Just right.
There is an “actual essence” of programming lurking out there and the corresponding just right programming paradigm and methodology.
Lots of very bright guys saw this one and the same “mountain” from different angles and wrote to us.
- Joe Armstrong emphasized the curse of object’s state and the universality of an “on-wire” representations of “simple structures”.
- Phil Wadler reduced composition of interfaces (behaviors) to a Set-Union relation.
- Rob Pike pushed the limits of imperative procedural languages, with emphasis on interfaces.
- Paul Graham wrote a lot and about high-level programming in Lisps.
- Rich Hickey used all the right principles for his Clojure and proved that it works with Datomic.
At a higher, system level, where common patterns emerge
- SICP popularized embedded DLSs as the just right (even universal) architecture.
- LaTeX and Emacs are actual working extensible hierarchies of such DSLs.
etc.
The main point is that the right structure is the key. It seems that the essence consist of
- Everything is a value of some type (a Set of such values) This, of course. how ve define Natural and other kinds of Numbers.
- proper, trully Abstract Data Types, where one does not know how structured the value is.
- a module is like a cell, wwhile its fucntions are enzymes.
- exproted functions (a public interface) act as “portals” or “pumps” on a cell membrane.
- only the “private” functions within a corresponding module know the implementation details.
- algebraic types show a minimal algebraic structure for all types.
- duck-typing and corresponding type-classes or Traits as the right way to define behaviors.
- parameterization of data-types, whole type-classes and individual functions
- universal pattern-matching (on data-constructors) naturally emerged out of it.
- hierarchical, layered structure, common for all spoken human languages.
- this is, of course, the Nesting, which is truly universal.
Notice that proper ADTs (as in B. Liskov), Algebraic Data Types, Inductive Types and Type-classes (as in P. Wadler) are enough for everything (Ocaml’s modules are extension of proper ADTs).
- every type must be a proper (non-leaking) ADT in the first place.
- it has to reside in its own module with “export controls”
- Ocaml modules got it exactly right. Haskell and Scala should implement them.
At the “algebra level”
- every structured value can be defined as a Product Type
- every variant is a Sum Type
- every function is an Exponent Type
- nesting at all levels is required, so
- Product-of-Sums and Sum-of-Products capture everything
Coq and Agda are minimal languages, with all core types defined in standard libraries.

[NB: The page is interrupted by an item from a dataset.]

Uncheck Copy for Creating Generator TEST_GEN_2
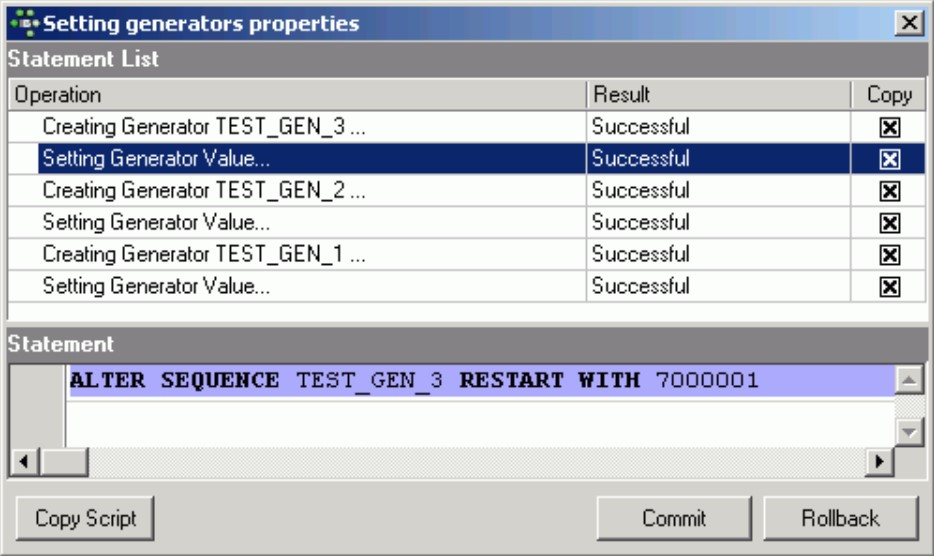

In short, OO was a mistake, especially non-uniform OO as in Java and C++. The main flaw is the state.
Again, the essence is proper ADTs (which hide the inner structure) and interfaces as portals on a cell membrane, plus a hierarchy of DSLs (of human languages). Everything follows from this, including required statelessness and immutability (of maths). Algebraic Types and the Three Charting Patterns only “confirm” that this is the true essence.
The Lambda Calculus extended with advanced types and proper modules is still the basis of all languages.
CLU did almost everything right for the first time and was largely ignored.
Standard ML was the first real, industrial mostly-functional language.
Miranda was the first real pure-functional language, which has been actually used beyond research.
Erlang, being a well-researched and principle-guided language did almost everything right (being an untyped language).
MIT Scheme was another attempt to do everything Just Right.
Haskell is way ahead of everything (Erlang, Ocaml, etc) in doing things Just Right. Scala 3 seems to follow.
The core language of the Coq proof assistant is a another example of principle-guided and a minimal language. It supports Algebraic types (but not GADTs) and Inductive (recursive) types and Type-classes, so literally everything (from Booleans and Naturals) can be defined “as a library”.
Agda has similar features - almost everything in its stdlib is defined in terms of a minimal language.
This proves (by example) that the required foundation (for all programming) is indeed tiny, complementary and the necessary and sufficient features are almost orthogonal to each other – heavily syntactically sugared and much better typed Lambda Calculus.
Types are not merely Sets of Values defined in terms of a Set of Possible Operations (this is the key point), they have been generalized to become Sets of required Interfaces (which add constraints and select subsets of values), with implicit union and intersection operations (of other Sets of required Interfaces).
Modern type-system can thus be thought off as just Sets of Constraints (required interfaces). The Duck-typing is a universal notion.
In the imperative realm, Go added just right (based on decades of research) concurrency primitives to a procedural non-OO language.
There is a commonality among all of these – focus on the right principles, and strive to have a small (minimal, if not optimal) language, plus an art-like attention to details.
None of these are OO, and the OO-functionality can be (and has been) implemented as sets of embedded DSLs (in Common Lisp and MIT Scheme).
Knowing these one knows what abominations the amateur and mainstream languages really are.
The next decent language is, unironically, Rust (procedural and, unfortunately, imperative. Not even mostly-functional by default, like Scala 3).